→ REQUIRED TASK: Format every line of the following material as a numbered list, leaving out any blank lines.

→ EXERCISE MATERIALS:
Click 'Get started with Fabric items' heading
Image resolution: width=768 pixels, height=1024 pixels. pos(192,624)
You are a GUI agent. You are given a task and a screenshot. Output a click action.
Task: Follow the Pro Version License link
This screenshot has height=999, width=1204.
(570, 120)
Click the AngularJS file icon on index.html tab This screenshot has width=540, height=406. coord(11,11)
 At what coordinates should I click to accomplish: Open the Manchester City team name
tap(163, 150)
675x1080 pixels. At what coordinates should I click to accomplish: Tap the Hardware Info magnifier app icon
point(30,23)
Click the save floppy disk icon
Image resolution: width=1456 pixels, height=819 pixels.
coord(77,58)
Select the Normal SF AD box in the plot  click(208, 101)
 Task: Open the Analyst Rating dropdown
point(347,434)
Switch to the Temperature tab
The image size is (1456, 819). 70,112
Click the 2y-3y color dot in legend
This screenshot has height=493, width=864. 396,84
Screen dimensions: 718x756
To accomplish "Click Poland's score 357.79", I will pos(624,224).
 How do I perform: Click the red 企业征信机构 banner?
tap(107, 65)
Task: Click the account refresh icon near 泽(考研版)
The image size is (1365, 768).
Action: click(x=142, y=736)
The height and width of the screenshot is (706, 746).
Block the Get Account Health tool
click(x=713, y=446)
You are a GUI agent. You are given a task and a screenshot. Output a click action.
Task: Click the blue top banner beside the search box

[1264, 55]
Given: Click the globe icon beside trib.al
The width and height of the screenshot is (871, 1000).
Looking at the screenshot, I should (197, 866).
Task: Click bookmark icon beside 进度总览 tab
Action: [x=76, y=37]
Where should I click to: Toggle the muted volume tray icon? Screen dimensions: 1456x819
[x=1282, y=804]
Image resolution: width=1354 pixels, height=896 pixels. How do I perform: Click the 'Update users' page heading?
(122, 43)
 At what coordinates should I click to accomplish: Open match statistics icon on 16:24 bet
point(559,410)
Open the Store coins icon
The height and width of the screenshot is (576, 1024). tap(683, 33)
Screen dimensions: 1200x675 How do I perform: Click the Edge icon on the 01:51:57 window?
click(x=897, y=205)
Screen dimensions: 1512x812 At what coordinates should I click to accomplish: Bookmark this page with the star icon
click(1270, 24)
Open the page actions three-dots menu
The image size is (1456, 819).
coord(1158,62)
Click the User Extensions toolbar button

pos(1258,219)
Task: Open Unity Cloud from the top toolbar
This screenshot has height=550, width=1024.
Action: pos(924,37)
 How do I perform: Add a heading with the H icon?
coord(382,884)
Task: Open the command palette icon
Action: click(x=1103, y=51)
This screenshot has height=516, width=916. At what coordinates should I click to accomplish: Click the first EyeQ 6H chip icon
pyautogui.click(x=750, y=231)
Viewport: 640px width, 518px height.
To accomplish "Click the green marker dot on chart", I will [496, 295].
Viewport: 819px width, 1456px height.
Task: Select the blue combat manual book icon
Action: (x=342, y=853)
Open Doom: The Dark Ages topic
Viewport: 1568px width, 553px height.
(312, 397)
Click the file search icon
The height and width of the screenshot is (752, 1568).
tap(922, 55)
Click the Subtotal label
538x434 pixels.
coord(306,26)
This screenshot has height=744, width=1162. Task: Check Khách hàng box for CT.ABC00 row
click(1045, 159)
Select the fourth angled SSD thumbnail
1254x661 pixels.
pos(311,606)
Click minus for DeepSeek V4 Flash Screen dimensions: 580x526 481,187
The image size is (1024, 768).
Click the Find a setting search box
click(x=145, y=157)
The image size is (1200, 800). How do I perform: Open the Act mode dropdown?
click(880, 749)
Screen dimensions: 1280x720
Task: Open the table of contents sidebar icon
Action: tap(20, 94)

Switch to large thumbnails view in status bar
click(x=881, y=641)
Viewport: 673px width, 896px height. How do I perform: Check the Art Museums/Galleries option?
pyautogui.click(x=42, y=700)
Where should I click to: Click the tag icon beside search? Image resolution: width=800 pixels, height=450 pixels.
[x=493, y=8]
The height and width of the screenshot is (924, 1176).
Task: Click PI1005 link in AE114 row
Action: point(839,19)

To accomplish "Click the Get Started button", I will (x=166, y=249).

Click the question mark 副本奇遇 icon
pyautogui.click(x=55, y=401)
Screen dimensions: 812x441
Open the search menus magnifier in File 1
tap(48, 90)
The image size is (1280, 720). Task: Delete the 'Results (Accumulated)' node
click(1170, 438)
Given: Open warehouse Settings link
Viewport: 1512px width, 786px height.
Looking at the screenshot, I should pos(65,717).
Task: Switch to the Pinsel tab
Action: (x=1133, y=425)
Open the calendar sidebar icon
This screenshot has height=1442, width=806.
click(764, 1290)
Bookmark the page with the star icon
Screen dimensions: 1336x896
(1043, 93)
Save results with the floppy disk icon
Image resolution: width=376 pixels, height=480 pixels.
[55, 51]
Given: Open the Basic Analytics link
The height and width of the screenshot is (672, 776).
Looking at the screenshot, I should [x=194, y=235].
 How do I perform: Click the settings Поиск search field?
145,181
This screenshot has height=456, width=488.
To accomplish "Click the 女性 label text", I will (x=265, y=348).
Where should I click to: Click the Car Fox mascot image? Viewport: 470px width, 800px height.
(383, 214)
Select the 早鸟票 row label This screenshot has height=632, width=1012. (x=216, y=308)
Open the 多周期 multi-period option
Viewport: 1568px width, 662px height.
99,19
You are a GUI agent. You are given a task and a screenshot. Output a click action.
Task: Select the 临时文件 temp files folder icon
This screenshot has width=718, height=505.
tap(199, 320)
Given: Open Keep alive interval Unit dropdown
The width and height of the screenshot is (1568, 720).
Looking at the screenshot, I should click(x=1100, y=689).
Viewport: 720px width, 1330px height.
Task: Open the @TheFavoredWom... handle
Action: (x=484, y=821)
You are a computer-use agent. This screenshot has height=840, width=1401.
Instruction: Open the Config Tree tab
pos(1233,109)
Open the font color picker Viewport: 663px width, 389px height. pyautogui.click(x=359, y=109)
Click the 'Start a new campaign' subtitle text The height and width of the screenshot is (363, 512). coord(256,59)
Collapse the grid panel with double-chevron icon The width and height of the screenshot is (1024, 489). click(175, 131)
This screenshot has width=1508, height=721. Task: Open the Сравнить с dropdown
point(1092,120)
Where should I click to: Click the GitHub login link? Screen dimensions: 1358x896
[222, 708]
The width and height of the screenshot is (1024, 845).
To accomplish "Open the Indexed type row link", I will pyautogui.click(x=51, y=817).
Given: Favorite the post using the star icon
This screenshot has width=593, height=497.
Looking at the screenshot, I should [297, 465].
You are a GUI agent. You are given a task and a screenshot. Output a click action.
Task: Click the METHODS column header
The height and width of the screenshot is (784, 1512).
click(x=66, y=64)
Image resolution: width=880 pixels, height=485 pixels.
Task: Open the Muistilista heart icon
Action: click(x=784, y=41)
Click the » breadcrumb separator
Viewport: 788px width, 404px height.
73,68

→ WRITTEN RESPONSE:
1. Click 'Get started with Fabric items' heading
2. Image resolution: width=768 pixels, height=1024 pixels. pos(192,624)
3. You are a GUI agent. You are given a task and a screenshot. Output a click action.
4. Task: Follow the Pro Version License link
5. This screenshot has height=999, width=1204.
6. (570, 120)
7. Click the AngularJS file icon on index.html tab This screenshot has width=540, height=406. coord(11,11)
8.  At what coordinates should I click to accomplish: Open the Manchester City team name
9. tap(163, 150)
10. 675x1080 pixels. At what coordinates should I click to accomplish: Tap the Hardware Info magnifier app icon
11. point(30,23)
12. Click the save floppy disk icon
13. Image resolution: width=1456 pixels, height=819 pixels.
14. coord(77,58)
15. Select the Normal SF AD box in the plot  click(208, 101)
16.  Task: Open the Analyst Rating dropdown
17. point(347,434)
18. Switch to the Temperature tab
19. The image size is (1456, 819). 70,112
20. Click the 2y-3y color dot in legend
21. This screenshot has height=493, width=864. 396,84
22. Screen dimensions: 718x756
23. To accomplish "Click Poland's score 357.79", I will pos(624,224).
24.  How do I perform: Click the red 企业征信机构 banner?
25. tap(107, 65)
26. Task: Click the account refresh icon near 泽(考研版)
27. The image size is (1365, 768).
28. Action: click(x=142, y=736)
29. The height and width of the screenshot is (706, 746).
30. Block the Get Account Health tool
31. click(x=713, y=446)
32. You are a GUI agent. You are given a task and a screenshot. Output a click action.
33. Task: Click the blue top banner beside the search box
34. [1264, 55]
35. Given: Click the globe icon beside trib.al
36. The width and height of the screenshot is (871, 1000).
37. Looking at the screenshot, I should (197, 866).
38. Task: Click bookmark icon beside 进度总览 tab
39. Action: [x=76, y=37]
40. Where should I click to: Toggle the muted volume tray icon? Screen dimensions: 1456x819
41. [x=1282, y=804]
42. Image resolution: width=1354 pixels, height=896 pixels. How do I perform: Click the 'Update users' page heading?
43. (122, 43)
44.  At what coordinates should I click to accomplish: Open match statistics icon on 16:24 bet
45. point(559,410)
46. Open the Store coins icon
47. The height and width of the screenshot is (576, 1024). tap(683, 33)
48. Screen dimensions: 1200x675 How do I perform: Click the Edge icon on the 01:51:57 window?
49. click(x=897, y=205)
50. Screen dimensions: 1512x812 At what coordinates should I click to accomplish: Bookmark this page with the star icon
51. click(1270, 24)
52. Open the page actions three-dots menu
53. The image size is (1456, 819).
54. coord(1158,62)
55. Click the User Extensions toolbar button
56. pos(1258,219)
57. Task: Open Unity Cloud from the top toolbar
58. This screenshot has height=550, width=1024.
59. Action: pos(924,37)
60.  How do I perform: Add a heading with the H icon?
61. coord(382,884)
62. Task: Open the command palette icon
63. Action: click(x=1103, y=51)
64. This screenshot has height=516, width=916. At what coordinates should I click to accomplish: Click the first EyeQ 6H chip icon
65. pyautogui.click(x=750, y=231)
66. Viewport: 640px width, 518px height.
67. To accomplish "Click the green marker dot on chart", I will [496, 295].
68. Viewport: 819px width, 1456px height.
69. Task: Select the blue combat manual book icon
70. Action: (x=342, y=853)
71. Open Doom: The Dark Ages topic
72. Viewport: 1568px width, 553px height.
73. (312, 397)
74. Click the file search icon
75. The height and width of the screenshot is (752, 1568).
76. tap(922, 55)
77. Click the Subtotal label
78. 538x434 pixels.
79. coord(306,26)
80. This screenshot has height=744, width=1162. Task: Check Khách hàng box for CT.ABC00 row
81. click(1045, 159)
82. Select the fourth angled SSD thumbnail
83. 1254x661 pixels.
84. pos(311,606)
85. Click minus for DeepSeek V4 Flash Screen dimensions: 580x526 481,187
86. The image size is (1024, 768).
87. Click the Find a setting search box
88. click(x=145, y=157)
89. The image size is (1200, 800). How do I perform: Open the Act mode dropdown?
90. click(880, 749)
91. Screen dimensions: 1280x720
92. Task: Open the table of contents sidebar icon
93. Action: tap(20, 94)
94. Switch to large thumbnails view in status bar
95. click(x=881, y=641)
96. Viewport: 673px width, 896px height. How do I perform: Check the Art Museums/Galleries option?
97. pyautogui.click(x=42, y=700)
98. Where should I click to: Click the tag icon beside search? Image resolution: width=800 pixels, height=450 pixels.
99. [x=493, y=8]
100. The height and width of the screenshot is (924, 1176).
101. Task: Click PI1005 link in AE114 row
102. Action: point(839,19)
103. To accomplish "Click the Get Started button", I will (x=166, y=249).
104. Click the question mark 副本奇遇 icon
105. pyautogui.click(x=55, y=401)
106. Screen dimensions: 812x441
107. Open the search menus magnifier in File 1
108. tap(48, 90)
109. The image size is (1280, 720). Task: Delete the 'Results (Accumulated)' node
110. click(1170, 438)
111. Given: Open warehouse Settings link
112. Viewport: 1512px width, 786px height.
113. Looking at the screenshot, I should pos(65,717).
114. Task: Switch to the Pinsel tab
115. Action: (x=1133, y=425)
116. Open the calendar sidebar icon
117. This screenshot has height=1442, width=806.
118. click(764, 1290)
119. Bookmark the page with the star icon
120. Screen dimensions: 1336x896
121. (1043, 93)
122. Save results with the floppy disk icon
123. Image resolution: width=376 pixels, height=480 pixels.
124. [55, 51]
125. Given: Open the Basic Analytics link
126. The height and width of the screenshot is (672, 776).
127. Looking at the screenshot, I should [x=194, y=235].
128.  How do I perform: Click the settings Поиск search field?
129. 145,181
130. This screenshot has height=456, width=488.
131. To accomplish "Click the 女性 label text", I will (x=265, y=348).
132. Where should I click to: Click the Car Fox mascot image? Viewport: 470px width, 800px height.
133. (383, 214)
134. Select the 早鸟票 row label This screenshot has height=632, width=1012. (x=216, y=308)
135. Open the 多周期 multi-period option
136. Viewport: 1568px width, 662px height.
137. 99,19
138. You are a GUI agent. You are given a task and a screenshot. Output a click action.
139. Task: Select the 临时文件 temp files folder icon
140. This screenshot has width=718, height=505.
141. tap(199, 320)
142. Given: Open Keep alive interval Unit dropdown
143. The width and height of the screenshot is (1568, 720).
144. Looking at the screenshot, I should click(x=1100, y=689).
145. Viewport: 720px width, 1330px height.
146. Task: Open the @TheFavoredWom... handle
147. Action: (x=484, y=821)
148. You are a computer-use agent. This screenshot has height=840, width=1401.
149. Instruction: Open the Config Tree tab
150. pos(1233,109)
151. Open the font color picker Viewport: 663px width, 389px height. pyautogui.click(x=359, y=109)
152. Click the 'Start a new campaign' subtitle text The height and width of the screenshot is (363, 512). coord(256,59)
153. Collapse the grid panel with double-chevron icon The width and height of the screenshot is (1024, 489). click(175, 131)
154. This screenshot has width=1508, height=721. Task: Open the Сравнить с dropdown
155. point(1092,120)
156. Where should I click to: Click the GitHub login link? Screen dimensions: 1358x896
157. [222, 708]
158. The width and height of the screenshot is (1024, 845).
159. To accomplish "Open the Indexed type row link", I will pyautogui.click(x=51, y=817).
160. Given: Favorite the post using the star icon
161. This screenshot has width=593, height=497.
162. Looking at the screenshot, I should [297, 465].
163. You are a GUI agent. You are given a task and a screenshot. Output a click action.
164. Task: Click the METHODS column header
165. The height and width of the screenshot is (784, 1512).
166. click(x=66, y=64)
167. Image resolution: width=880 pixels, height=485 pixels.
168. Task: Open the Muistilista heart icon
169. Action: click(x=784, y=41)
170. Click the » breadcrumb separator
171. Viewport: 788px width, 404px height.
172. 73,68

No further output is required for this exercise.